Problem: Up to and including the line with "1002x364 pixels.", copy the records below exactly from their first line.

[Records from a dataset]
--

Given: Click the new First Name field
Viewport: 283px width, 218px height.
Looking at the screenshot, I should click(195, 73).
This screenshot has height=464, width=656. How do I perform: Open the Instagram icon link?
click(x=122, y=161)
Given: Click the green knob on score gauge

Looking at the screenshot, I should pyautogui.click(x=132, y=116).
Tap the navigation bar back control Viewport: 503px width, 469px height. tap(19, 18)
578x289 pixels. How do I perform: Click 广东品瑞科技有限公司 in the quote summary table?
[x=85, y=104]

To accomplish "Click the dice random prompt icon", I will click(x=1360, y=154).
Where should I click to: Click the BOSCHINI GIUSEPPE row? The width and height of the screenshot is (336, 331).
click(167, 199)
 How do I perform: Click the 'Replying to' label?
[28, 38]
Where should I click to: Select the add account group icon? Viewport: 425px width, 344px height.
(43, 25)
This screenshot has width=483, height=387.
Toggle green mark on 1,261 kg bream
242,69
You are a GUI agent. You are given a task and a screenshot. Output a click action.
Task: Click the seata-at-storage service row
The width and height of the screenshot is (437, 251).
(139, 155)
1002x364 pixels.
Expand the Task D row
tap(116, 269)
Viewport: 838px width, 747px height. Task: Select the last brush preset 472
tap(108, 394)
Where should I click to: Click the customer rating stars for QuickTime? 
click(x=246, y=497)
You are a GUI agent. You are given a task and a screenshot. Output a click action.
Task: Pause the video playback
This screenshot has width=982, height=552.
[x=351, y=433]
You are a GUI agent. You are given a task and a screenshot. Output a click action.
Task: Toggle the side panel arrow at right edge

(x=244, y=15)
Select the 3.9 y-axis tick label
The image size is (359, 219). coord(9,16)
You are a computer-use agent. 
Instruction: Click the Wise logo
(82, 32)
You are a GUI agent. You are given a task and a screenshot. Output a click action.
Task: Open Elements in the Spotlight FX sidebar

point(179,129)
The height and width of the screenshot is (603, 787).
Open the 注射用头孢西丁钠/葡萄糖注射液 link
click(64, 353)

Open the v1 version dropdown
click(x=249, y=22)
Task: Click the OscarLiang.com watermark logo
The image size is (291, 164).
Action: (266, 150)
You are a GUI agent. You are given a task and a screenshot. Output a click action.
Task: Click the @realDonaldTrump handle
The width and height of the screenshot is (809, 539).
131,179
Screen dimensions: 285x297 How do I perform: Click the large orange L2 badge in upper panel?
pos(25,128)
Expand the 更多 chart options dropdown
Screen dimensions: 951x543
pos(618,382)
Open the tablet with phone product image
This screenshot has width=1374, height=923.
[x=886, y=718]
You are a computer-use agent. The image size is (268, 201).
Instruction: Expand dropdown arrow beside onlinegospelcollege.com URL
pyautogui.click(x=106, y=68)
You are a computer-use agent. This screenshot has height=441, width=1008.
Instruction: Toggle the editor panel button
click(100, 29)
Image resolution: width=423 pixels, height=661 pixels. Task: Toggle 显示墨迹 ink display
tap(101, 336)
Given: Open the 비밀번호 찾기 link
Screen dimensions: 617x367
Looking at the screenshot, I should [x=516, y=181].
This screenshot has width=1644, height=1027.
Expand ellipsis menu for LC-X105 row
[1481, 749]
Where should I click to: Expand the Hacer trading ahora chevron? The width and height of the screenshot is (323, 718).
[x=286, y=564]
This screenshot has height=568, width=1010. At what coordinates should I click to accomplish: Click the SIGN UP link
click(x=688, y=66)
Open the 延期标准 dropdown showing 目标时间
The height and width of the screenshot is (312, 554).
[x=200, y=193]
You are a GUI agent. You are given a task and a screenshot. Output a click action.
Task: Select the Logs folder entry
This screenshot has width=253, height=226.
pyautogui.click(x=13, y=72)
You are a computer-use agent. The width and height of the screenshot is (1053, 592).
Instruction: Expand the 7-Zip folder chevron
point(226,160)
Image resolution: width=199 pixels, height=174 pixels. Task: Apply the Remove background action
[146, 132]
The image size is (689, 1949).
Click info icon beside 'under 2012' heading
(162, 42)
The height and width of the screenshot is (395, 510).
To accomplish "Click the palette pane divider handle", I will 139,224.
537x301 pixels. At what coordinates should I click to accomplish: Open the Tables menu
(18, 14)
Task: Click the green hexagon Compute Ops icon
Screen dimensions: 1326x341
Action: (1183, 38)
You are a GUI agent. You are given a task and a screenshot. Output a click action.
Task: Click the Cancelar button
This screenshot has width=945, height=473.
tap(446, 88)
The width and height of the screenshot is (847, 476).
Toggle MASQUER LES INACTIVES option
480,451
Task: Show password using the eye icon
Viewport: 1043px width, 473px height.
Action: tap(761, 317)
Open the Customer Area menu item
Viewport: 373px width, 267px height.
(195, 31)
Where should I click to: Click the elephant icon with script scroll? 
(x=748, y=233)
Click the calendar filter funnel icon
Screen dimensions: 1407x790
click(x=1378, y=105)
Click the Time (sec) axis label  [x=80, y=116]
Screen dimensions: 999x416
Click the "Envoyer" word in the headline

--

Answer to this exercise:
Given: Click the new First Name field
Viewport: 283px width, 218px height.
Looking at the screenshot, I should click(195, 73).
This screenshot has height=464, width=656. How do I perform: Open the Instagram icon link?
click(x=122, y=161)
Given: Click the green knob on score gauge

Looking at the screenshot, I should pyautogui.click(x=132, y=116).
Tap the navigation bar back control Viewport: 503px width, 469px height. tap(19, 18)
578x289 pixels. How do I perform: Click 广东品瑞科技有限公司 in the quote summary table?
[x=85, y=104]

To accomplish "Click the dice random prompt icon", I will click(x=1360, y=154).
Where should I click to: Click the BOSCHINI GIUSEPPE row? The width and height of the screenshot is (336, 331).
click(167, 199)
 How do I perform: Click the 'Replying to' label?
[28, 38]
Where should I click to: Select the add account group icon? Viewport: 425px width, 344px height.
(43, 25)
This screenshot has width=483, height=387.
Toggle green mark on 1,261 kg bream
242,69
You are a GUI agent. You are given a task and a screenshot. Output a click action.
Task: Click the seata-at-storage service row
The width and height of the screenshot is (437, 251).
(139, 155)
1002x364 pixels.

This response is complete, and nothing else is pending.